/---

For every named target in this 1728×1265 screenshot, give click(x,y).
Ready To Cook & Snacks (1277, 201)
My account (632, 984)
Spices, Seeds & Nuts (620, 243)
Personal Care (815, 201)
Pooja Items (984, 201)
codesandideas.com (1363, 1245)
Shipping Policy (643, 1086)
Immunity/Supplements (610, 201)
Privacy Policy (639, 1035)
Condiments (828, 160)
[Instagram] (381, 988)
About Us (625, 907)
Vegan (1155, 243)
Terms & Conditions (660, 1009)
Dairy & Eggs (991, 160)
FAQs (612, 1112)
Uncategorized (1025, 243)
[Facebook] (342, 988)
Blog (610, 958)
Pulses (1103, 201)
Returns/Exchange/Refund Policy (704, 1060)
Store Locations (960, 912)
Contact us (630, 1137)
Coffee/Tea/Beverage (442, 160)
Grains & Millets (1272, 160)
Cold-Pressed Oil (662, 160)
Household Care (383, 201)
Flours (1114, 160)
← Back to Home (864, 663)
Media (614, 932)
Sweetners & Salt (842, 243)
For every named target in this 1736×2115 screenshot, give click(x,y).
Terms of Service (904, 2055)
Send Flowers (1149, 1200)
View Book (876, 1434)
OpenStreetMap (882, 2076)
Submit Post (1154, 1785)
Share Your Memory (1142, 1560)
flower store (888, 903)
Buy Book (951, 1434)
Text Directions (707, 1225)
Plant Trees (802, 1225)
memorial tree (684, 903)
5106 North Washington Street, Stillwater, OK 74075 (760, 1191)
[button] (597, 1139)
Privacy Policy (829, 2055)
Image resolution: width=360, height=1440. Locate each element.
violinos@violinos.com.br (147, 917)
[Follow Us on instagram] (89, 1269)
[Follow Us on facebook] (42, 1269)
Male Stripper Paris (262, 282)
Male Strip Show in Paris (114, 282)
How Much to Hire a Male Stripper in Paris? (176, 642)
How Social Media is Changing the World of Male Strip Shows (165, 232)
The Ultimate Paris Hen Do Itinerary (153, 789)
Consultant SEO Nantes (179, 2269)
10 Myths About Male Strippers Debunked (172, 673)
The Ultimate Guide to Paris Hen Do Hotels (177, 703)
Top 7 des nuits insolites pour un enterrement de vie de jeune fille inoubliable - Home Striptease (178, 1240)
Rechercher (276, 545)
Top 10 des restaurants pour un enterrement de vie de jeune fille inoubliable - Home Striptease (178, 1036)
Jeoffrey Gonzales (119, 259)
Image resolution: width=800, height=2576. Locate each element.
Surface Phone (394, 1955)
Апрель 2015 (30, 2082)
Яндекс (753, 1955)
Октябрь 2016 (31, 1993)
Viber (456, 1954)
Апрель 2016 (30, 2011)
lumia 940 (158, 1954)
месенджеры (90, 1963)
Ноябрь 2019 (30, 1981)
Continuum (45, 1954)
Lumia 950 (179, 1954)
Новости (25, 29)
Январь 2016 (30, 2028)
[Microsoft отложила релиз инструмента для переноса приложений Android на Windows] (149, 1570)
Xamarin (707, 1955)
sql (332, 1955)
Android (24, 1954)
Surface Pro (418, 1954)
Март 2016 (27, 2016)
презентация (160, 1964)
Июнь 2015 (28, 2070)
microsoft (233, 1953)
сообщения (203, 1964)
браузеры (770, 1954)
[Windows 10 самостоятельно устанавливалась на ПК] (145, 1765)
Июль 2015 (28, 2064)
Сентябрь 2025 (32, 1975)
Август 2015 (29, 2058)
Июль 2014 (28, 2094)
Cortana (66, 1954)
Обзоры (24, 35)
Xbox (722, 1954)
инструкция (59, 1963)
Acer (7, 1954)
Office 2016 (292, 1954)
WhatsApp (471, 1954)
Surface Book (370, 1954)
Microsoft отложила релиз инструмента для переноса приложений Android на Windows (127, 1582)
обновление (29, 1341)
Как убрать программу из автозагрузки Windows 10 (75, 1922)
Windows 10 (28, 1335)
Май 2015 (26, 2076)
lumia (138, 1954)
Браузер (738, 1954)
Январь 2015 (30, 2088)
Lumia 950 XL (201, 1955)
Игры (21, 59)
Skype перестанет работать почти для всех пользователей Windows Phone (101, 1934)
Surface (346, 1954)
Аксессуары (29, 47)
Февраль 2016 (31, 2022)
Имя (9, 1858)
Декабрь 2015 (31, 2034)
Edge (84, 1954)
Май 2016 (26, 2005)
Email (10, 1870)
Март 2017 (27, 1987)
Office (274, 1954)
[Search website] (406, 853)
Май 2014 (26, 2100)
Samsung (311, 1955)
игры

\---

■ ACTION ITEM ■
A single integer is the expected output: the number of lines in the data that include the word "Male".

■ SOLUTION TO THE EXERCISE ■
5